Por un lado, el Ejecutivo y sus aliados presentan un cuadro de urgencia. El ministro de Seguridad, Luis Cordero, ha multiplicado sus visitas a las fronteras norte en julio y agosto, inspeccionando la “Muralla Digital” y coordinando a las policías para contener el crimen organizado y los riesgos del futuro Corredor Bioceánico. Sus acciones buscan proyectar un Estado activo, pero a la vez exponen la necesidad de herramientas más sofisticadas. Como advertía en una carta el alcalde de Renca, Claudio Castro, el narcotráfico “va más allá de la ausencia policial” y se nutre de un “Estado descoordinado que llega tarde”. Para este sector, la Ley de Inteligencia es la herramienta indispensable para que el Estado deje de correr detrás del delito y comience a anticiparlo.
La frustración del gobierno ante el bloqueo ha sido tal, que en julio impulsó indicaciones a otra ley, la de Inteligencia Económica, buscando por esa vía dotar a la Unidad de Análisis Financiero (UAF) de mayores facultades, como el acceso a información bancaria sin autorización judicial previa. Un movimiento que, si bien se enfoca en delitos financieros, delata la misma necesidad de fondo: más ojos para seguir la ruta del dinero y del crimen.

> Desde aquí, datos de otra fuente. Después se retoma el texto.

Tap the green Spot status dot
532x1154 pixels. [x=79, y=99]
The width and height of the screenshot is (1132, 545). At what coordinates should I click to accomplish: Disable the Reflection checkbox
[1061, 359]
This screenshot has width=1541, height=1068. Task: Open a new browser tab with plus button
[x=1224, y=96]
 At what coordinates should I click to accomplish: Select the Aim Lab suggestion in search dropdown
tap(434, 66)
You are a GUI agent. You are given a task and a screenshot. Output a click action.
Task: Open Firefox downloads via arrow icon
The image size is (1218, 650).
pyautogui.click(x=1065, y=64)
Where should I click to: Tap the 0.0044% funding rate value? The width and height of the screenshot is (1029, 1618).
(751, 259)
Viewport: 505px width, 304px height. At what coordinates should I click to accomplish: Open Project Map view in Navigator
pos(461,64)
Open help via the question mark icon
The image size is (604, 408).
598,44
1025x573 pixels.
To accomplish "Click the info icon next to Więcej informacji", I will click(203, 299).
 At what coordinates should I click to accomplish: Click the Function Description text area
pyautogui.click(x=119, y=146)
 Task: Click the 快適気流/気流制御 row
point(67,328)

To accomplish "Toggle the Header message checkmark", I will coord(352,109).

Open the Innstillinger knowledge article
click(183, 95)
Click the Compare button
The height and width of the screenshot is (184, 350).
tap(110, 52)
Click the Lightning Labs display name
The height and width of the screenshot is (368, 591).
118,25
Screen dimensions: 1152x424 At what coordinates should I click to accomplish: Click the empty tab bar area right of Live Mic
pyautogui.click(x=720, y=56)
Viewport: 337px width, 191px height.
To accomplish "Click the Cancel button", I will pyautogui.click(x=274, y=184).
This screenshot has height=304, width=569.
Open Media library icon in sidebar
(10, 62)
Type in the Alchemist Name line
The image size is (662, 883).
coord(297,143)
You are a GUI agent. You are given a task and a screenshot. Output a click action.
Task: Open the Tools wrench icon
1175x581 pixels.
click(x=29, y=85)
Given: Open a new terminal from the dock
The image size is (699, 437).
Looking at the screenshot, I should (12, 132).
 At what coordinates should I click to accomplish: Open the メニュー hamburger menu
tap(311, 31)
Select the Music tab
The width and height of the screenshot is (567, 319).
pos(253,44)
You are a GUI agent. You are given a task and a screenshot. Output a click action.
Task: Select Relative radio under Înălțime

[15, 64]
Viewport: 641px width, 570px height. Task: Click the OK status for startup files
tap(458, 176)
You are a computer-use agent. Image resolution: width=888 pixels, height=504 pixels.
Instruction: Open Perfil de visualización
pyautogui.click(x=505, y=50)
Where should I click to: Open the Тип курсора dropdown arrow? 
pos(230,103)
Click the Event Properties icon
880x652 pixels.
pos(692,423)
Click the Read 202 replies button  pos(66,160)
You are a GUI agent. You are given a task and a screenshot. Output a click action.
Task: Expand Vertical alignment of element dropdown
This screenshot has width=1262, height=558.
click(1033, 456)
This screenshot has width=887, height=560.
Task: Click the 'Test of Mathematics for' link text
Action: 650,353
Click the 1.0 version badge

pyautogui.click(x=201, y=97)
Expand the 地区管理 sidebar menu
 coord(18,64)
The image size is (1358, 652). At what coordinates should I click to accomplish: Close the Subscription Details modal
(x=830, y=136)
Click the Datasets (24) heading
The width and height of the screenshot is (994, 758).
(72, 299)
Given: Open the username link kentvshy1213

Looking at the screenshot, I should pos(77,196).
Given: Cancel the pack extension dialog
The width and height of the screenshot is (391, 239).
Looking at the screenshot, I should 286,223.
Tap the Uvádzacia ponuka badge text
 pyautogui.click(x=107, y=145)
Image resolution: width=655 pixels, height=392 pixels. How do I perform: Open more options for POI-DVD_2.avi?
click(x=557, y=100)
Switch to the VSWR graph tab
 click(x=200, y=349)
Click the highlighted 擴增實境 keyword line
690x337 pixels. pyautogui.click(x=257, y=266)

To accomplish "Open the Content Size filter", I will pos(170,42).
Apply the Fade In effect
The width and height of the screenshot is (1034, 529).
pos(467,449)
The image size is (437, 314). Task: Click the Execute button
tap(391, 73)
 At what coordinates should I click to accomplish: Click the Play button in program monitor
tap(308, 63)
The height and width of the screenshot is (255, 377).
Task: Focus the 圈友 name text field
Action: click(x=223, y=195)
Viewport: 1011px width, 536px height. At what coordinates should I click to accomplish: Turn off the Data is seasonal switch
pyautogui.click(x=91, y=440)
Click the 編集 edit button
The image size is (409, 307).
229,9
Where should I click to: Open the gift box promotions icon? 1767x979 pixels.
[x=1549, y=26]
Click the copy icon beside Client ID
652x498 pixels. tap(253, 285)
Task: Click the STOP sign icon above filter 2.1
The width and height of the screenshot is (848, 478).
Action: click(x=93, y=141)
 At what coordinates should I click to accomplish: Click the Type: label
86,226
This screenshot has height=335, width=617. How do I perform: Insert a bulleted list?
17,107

Por otro lado, la oposición y sectores de la sociedad civil ven en este mismo proyecto la sombra de un “Gran Hermano” con potencial uso político. La resistencia no se articula como un rechazo frontal a la seguridad, sino como una defensa de los contrapesos. El argumento de “perfeccionar” la ley esconde el temor a que un sistema de inteligencia fortalecido, en manos de un gobierno de turno, pueda ser utilizado para vigilar a adversarios. Este miedo se alimenta de la historia del país, pero también de un presente marcado por la polarización y escándalos de corrupción y mal uso de recursos públicos que han erosionado la confianza en las instituciones. La percepción ciudadana, reflejada en cartas como la que sentenciaba “ya ni nos escandaliza”, es que las reglas no siempre se aplican con imparcialidad.
Mientras la ley duerme en el Congreso, las consecuencias de este estancamiento son visibles. El Estado sigue dependiendo de un sistema de inteligencia fragmentado y con capacidades limitadas para enfrentar a organizaciones criminales transnacionales que operan con una lógica de red, mucho más ágil y moderna.
El debate, por tanto, ha dejado de ser sobre la ley misma para convertirse en un síntoma de una fractura más profunda. La incapacidad de la élite política para acordar las herramientas básicas del Estado moderno no responde a diferencias ideológicas insalvables sobre la seguridad, sino a la imposibilidad de construir una confianza mínima que garantice el uso republicano del poder.
El tema no está cerrado; está en suspenso. Su futuro no depende de una nueva indicación técnica, sino de un acuerdo político que hoy parece lejano. La pregunta que queda abierta para la ciudadanía es si el mayor riesgo reside en dotar al Estado de un poder que podría ser mal utilizado, o en dejarlo sin las herramientas necesarias para proteger a la población de amenazas cada vez más complejas. Por ahora, en el laberinto de la desconfianza, la única certeza es la parálisis.